Population Pharmacokinetics and Bayesian Estimation of Mycophenolic Acid Exposure in Chinese Renal Allograft Recipients After Administration of EC‐MPS

Abstract The aim of the present study is to establish a population pharmacokinetic (PPK) model of mycophenolic acid (MPA) and limited sampling strategy models for the estimation of MPA exposure in Chinese adult renal allograft recipients following oral administration of enteric coated mycophenolate sodium (EC‐MPS). A total of 74 sets of full pharmacokinetic profiles and 47 sets of MPA‐sparing samples were collected from 102 renal transplant recipients who received oral EC‐MPS. The MPA concentration was determined by an enzyme‐multiplied immunoassay technique, and the pathophysiologic data were recorded. The PPK model was constructed using nonlinear mixed‐effects modeling, and the limited sampling strategy models for MPA were established by using multiple regression analysis and the maximum a posteriori Bayesian assay based on 2 to 4 sampling time points following EC‐MPS administration.

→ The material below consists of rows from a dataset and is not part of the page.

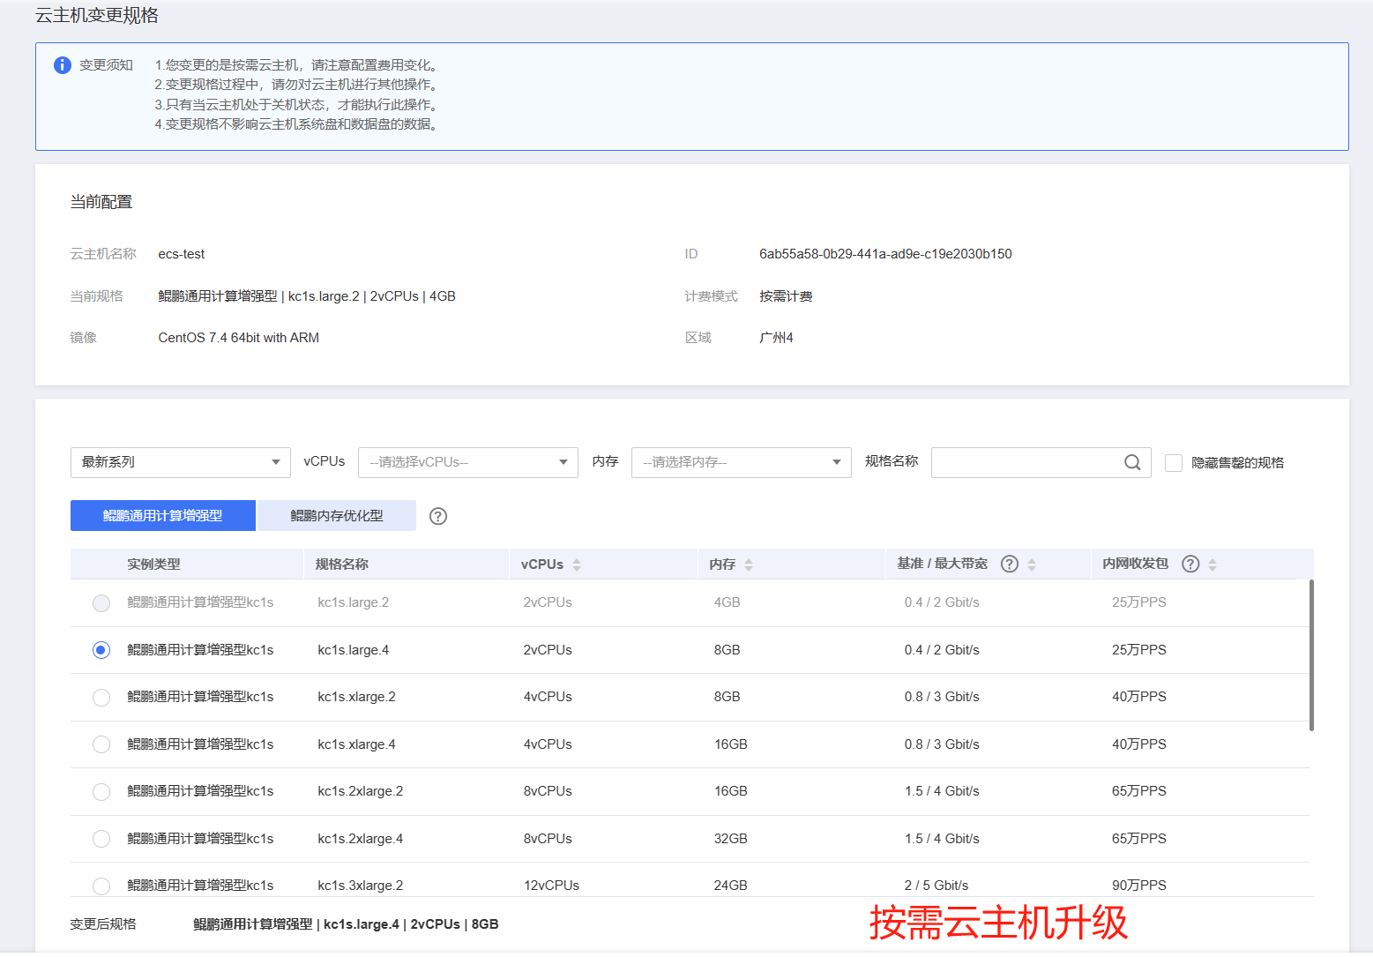Sort table by 内存 column
The width and height of the screenshot is (1373, 957).
(749, 564)
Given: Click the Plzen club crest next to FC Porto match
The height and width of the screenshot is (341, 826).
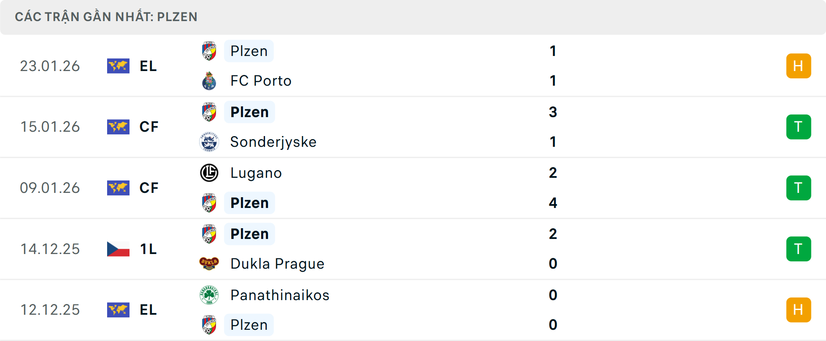Looking at the screenshot, I should click(210, 51).
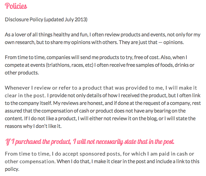Click 'include a link to this policy' text
The width and height of the screenshot is (206, 176).
(x=102, y=165)
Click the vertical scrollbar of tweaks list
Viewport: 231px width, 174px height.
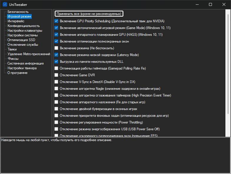[228, 64]
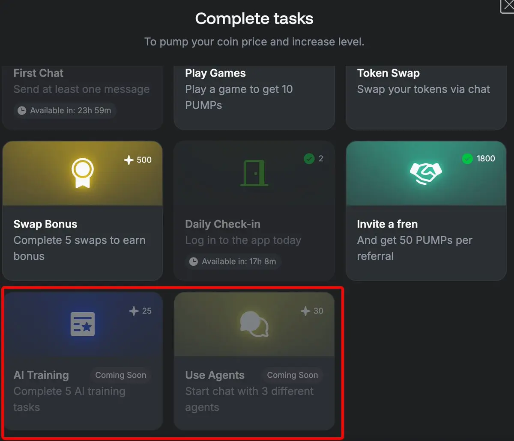Image resolution: width=514 pixels, height=441 pixels.
Task: Click the handshake icon on Invite a fren
Action: [425, 173]
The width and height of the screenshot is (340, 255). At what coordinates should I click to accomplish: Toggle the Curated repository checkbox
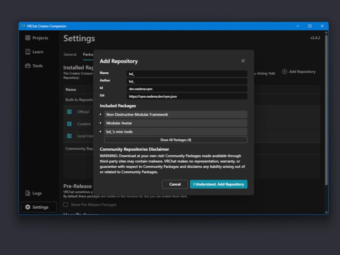point(69,124)
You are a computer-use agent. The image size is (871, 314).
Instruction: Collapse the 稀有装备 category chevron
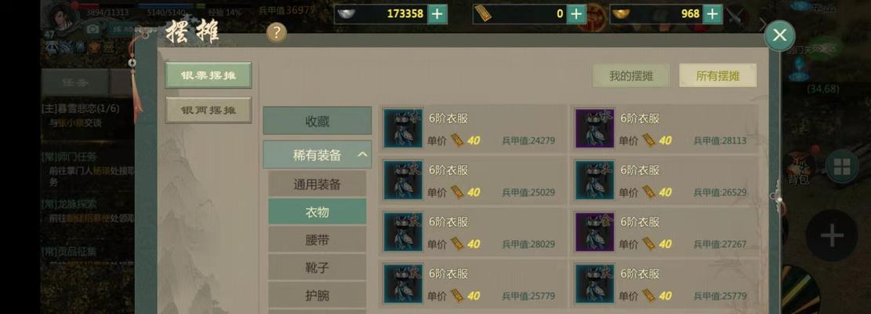point(362,155)
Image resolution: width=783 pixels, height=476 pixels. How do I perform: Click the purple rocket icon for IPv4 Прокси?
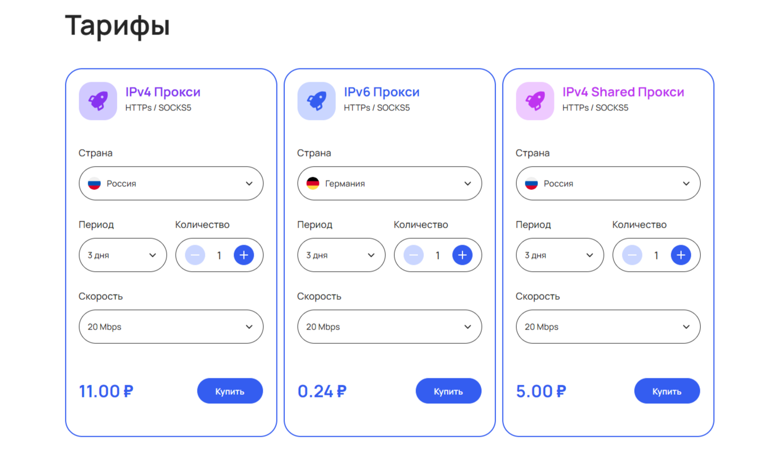click(x=98, y=101)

The pharmacokinetics of MPA were best described by a 2‐compartment model with a first‐order absorption process and a lag time of absorption. The clearance of MPA was 12.3 ± 1.14 L/h. Comedicating with cyclosporine A was found to have a significant impact on the clearance/bioavailability of MPA ( P < .01). Sampling strategies consisted of plasma concentration at 1.5, 2, 4 (C1.5‐C2‐C4) hours and 1.5, 2, 4, 6 (C1.5‐C2‐C4‐C6) hours after EC‐MPS administration were shown to be suitable for the estimation of the MPA area under the concentration‐time curve in these patients. The PPK model was acceptable and can describe the pharmacokinetics of MPA in Chinese renal transplant recipients administered EC‐MPS. The area under the concentration‐time curve of MPA in Chinese renal transplant recipients could be estimated through a limited sampling strategy method, based on which individualized immunosuppressive regimens could be designed.